Top of Document excerpt

Between home and the Dog Psychology Center, I am surrounded by an ever growing pack of beautiful dogs.
To learn from dogs, we first must connect with them—and not from a place of superiority. We need to humble ourselves and be open to a different kind of communication. To learn from dogs—or from any animal, for that matter—we must first understand their world by trying to see life through their eyes.
Our lives are so complicated these days. While we rightfully take pride in the revolutionary technology society has to offer, we forget that it can also lead us further and further away from our instinctual natures. For us, stressful jobs, long commutes, and hours spent hunched over our computers seem normal. Our children have more homework than playtime. They don’t relax by climbing trees anymore; instead, they stay inside, glued to a pulsing video screen. We have houses to clean, errands to run, debts to settle, bills to pay. If we let ourselves get too lost in those details, we’ll never have the chance to see the world and all its precious moments—the way that a dog does naturally.
Given all this, I believe that the secret to inner peace and happiness lies in the instinctual world, where dogs live 24-7. We are animals first and foremost, and we know when something doesn’t feel right in our lives. So we read self-help books and self-medicate with food, drink, drugs, gambling, and shopping—all in a desperate attempt to shut out the noise and find peace. But it turns out that we have the best role models in the world living right beside us in our homes.
Dogs can teach us so many life lessons—for example, about trust, loyalty, serenity, and unconditional love. I touch on all of these in the pages that follow. But above all, I want to share with you eight specific lessons that some very special dogs in my life have taught me about respect, freedom, confidence, authenticity, forgiveness, wisdom, resilience, and acceptance. I have learned these lessons from my beloved pit bulls Daddy and Junior; from a proud and honorable farm dog named Paloma; from a couple of massive Rottweilers named Cain and Cycle; and even from a little French bulldog named Simon. So many dogs have passed through my life, but each has left an indelible mark. As you’ll see, each chapter represents a concrete, inspiring step on a journey to self-discovery based on the lessons our dogs can teach us.

Bottom of Document excerpt

= Task list =
A – In the passage about dogs, what breed is the dog named Simon?
B – For each statement, say whether it agrees with the passage about dogs, and quote the words that decide it. (i) Children today have more playtime than homework. (ii) Cain and Cycle are Rottweilers. (iii) The writer plans to share eight specific lessons learned from dogs.

Top of Recorded data

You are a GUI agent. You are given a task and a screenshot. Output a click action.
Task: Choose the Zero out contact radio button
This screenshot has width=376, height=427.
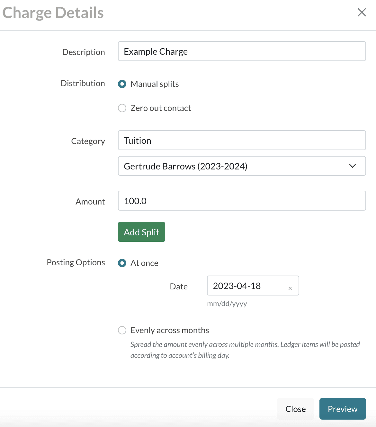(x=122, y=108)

Bottom of Recorded data
Top of Recorded data

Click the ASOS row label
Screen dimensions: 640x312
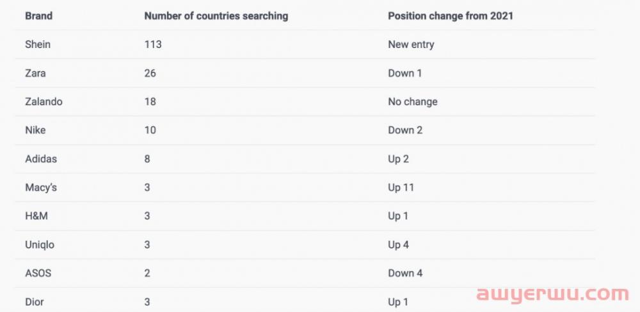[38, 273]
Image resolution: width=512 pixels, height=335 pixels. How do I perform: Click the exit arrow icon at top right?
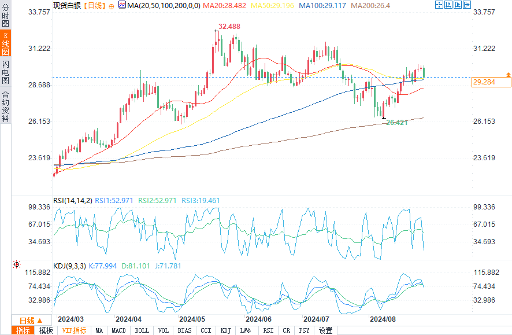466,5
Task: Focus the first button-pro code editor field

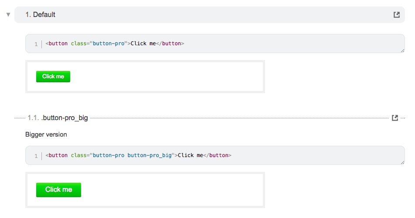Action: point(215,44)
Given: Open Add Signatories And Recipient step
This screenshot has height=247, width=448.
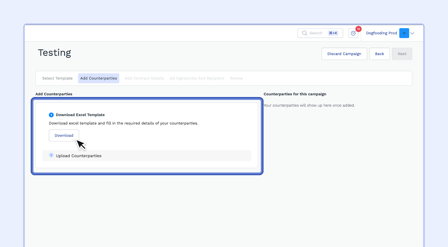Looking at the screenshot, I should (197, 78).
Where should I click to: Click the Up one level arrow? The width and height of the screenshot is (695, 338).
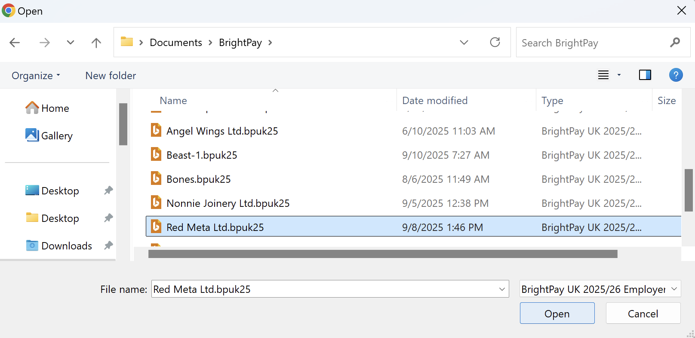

Bottom of Recorded data

= Solutions to each task =
A – Simon is a little French bulldog.

B –
(i) No: "Our children have more homework than playtime."
(ii) Yes: "a couple of massive Rottweilers named Cain and Cycle"
(iii) Yes: "I want to share with you eight specific lessons"